— Он часто говорил, что это походило на жизнь Дикого Запада, какой ее знают по кинофильмам, — сказала Мэри. — «Черные шляпы» устанавливают правила, по которым приходится играть «белым шляпам»[7]. Если ты слаб, то ты обречен.
— Они могли уехать, — заметил я. — Попытаться начать новую жизнь в другом месте, в другом городе.
— И куда же им следовало податься? — спросила Мэри, окинув меня печальным, но твердым взглядом. — И разве могли они найти место, где жили бы по-другому?
Ангус Маккуин был хозяином той улицы, где жили Анджело Вестьери и Пуддж Николз. Он был худощавым мужчиной, внешность которого не производила особого впечатления, но его присутствие чувствовали все. Ангус никогда не повышал голоса и всегда держал слово. Его родители покинули полуразвалившийся дом в Восточном Лондоне и привезли его в Америку, когда ему было одиннадцать лет. К тому времени Маккуин успел досыта нахлебаться нищеты и был настроен прожить свой век, наслаждаясь всеми возможностями, какие дает богатство. В Америке Ангус узнал, что самый быстрый путь к исполнению детской мечты открывает заряженный пистолет, лежащий в кармане.

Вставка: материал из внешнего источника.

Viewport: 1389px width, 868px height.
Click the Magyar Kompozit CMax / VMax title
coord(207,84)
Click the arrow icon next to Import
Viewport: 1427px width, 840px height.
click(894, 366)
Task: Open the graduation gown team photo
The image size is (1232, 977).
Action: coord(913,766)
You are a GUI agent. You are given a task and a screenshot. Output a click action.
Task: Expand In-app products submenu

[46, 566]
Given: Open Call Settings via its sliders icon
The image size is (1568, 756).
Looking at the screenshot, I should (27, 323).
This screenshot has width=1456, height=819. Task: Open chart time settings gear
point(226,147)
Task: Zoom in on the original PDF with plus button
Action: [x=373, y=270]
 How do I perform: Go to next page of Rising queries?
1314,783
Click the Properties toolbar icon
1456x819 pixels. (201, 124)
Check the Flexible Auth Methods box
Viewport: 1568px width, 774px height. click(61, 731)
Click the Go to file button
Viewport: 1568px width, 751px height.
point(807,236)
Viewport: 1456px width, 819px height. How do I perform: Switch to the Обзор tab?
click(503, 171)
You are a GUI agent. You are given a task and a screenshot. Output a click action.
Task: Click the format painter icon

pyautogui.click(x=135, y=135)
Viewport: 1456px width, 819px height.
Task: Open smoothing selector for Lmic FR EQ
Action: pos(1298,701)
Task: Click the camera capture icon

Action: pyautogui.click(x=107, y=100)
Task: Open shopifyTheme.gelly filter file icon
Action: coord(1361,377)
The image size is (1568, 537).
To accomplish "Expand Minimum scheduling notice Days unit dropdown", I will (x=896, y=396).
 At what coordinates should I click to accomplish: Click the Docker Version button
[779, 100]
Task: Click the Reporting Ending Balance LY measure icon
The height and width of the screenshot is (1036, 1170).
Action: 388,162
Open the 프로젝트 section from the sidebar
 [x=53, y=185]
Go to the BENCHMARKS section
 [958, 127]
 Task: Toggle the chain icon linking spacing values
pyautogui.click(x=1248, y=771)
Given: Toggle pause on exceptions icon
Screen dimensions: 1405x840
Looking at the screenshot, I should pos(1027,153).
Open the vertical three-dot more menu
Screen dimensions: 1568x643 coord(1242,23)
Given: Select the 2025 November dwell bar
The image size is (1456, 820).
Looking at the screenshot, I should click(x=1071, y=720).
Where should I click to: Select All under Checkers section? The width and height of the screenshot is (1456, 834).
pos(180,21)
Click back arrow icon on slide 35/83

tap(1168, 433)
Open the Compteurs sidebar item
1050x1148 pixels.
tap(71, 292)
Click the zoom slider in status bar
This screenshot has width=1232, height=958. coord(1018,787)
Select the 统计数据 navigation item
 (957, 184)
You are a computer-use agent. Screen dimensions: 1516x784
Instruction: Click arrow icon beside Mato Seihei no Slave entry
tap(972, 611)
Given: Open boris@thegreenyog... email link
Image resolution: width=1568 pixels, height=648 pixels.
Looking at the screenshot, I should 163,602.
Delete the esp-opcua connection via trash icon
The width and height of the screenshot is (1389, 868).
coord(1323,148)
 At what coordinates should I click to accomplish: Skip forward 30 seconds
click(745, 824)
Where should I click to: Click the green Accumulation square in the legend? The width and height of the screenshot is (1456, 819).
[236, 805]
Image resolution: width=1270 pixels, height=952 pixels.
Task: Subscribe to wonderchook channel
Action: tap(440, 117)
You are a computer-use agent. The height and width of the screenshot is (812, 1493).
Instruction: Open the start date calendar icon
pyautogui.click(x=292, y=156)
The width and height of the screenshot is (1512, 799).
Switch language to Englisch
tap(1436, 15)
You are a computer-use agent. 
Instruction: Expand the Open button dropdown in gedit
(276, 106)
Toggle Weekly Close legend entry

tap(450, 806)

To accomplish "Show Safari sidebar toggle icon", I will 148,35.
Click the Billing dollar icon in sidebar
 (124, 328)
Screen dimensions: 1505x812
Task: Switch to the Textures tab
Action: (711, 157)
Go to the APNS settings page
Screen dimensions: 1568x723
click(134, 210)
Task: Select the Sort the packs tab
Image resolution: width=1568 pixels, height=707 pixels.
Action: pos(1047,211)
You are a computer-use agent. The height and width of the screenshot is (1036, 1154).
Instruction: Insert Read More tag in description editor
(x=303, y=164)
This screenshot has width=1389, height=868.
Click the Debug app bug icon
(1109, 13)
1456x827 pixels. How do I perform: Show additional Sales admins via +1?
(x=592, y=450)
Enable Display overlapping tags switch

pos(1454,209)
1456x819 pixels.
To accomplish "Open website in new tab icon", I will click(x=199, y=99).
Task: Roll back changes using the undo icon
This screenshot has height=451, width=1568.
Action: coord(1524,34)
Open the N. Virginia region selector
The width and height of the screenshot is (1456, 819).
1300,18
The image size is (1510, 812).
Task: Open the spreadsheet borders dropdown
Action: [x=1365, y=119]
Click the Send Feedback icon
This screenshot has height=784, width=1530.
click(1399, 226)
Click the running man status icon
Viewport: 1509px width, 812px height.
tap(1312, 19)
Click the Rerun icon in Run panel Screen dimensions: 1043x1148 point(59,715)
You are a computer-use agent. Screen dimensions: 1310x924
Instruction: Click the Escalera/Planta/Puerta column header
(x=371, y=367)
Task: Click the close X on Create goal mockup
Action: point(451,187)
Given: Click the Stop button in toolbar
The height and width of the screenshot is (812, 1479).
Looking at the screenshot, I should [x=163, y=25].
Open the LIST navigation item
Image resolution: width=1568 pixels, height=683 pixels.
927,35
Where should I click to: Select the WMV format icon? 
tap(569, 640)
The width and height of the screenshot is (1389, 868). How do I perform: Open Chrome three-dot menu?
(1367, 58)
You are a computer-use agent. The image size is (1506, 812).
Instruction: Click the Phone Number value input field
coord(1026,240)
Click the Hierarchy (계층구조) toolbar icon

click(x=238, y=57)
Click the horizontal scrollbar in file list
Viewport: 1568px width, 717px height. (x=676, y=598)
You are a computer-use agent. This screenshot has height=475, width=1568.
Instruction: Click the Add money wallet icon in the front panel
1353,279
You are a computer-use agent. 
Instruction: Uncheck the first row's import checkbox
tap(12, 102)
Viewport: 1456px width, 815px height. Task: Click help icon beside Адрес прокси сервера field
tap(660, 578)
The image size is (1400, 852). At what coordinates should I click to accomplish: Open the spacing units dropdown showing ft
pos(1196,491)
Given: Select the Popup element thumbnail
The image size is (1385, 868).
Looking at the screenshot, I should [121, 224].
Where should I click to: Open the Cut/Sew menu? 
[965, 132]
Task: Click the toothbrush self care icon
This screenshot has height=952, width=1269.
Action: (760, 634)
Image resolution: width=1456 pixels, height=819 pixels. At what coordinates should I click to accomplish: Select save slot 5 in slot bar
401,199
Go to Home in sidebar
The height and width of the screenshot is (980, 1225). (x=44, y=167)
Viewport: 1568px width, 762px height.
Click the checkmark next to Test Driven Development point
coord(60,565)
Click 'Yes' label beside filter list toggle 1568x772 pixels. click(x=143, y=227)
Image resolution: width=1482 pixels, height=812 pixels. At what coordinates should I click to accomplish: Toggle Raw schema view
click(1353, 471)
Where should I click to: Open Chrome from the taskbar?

Первого человека он убил в семнадцать лет и всего год спустя стал боссом «Гоферов». К двадцати трем годам на счету Маккуина было уже семь трупов. В заднем кармане он носил обрезок толстой свинцовой трубы, завернутый в газету, в кармане рядом с бумажником всегда лежал кастет, на шее висела дубинка на ременной петле, а под левым плечом, возле сердца, находилась кобура с пистолетом. Он никогда не заводил никакого легального дела, которое прикрывало бы его незаконные источники доходов, и очень любил видеть в газетах свое имя и описание очередного преступного деяния. Ангус Маккуин оказался первым манхэттенским гангстером, ставшим легендарным героем в своем кругу. Ему нравилась эта роль, и он делал все, что мог, чтобы удерживаться на подобающем уровне. Убийства, которые нужно было совершать ради этого, нисколько не отягощали его совесть.
Ангус богател, а Паолино Вестьери все сильнее сгибался под тяжестью жизни. Чем больше он работал, тем меньше, казалось ему, зарабатывал. Ему никак не удавалось заставить жизнь хоть немного измениться к лучшему, и он начал пить больше, чем прежде. Паолино чувствовал, что Анджело отдаляется от него, соблазняемый улицей и подталкиваемый окружавшим его трио — Идой Гусыней, Пудджем Николзом и Жозефиной. Он ни в чем не винил мальчика. Эта компания, по крайней мере, предлагала ему какую-то надежду, указывала путь к спасению. А рядом со своим отцом даже столь юный и невинный мальчик, как Анджело, мог ощущать лишь постоянный страх, который тот испытывал.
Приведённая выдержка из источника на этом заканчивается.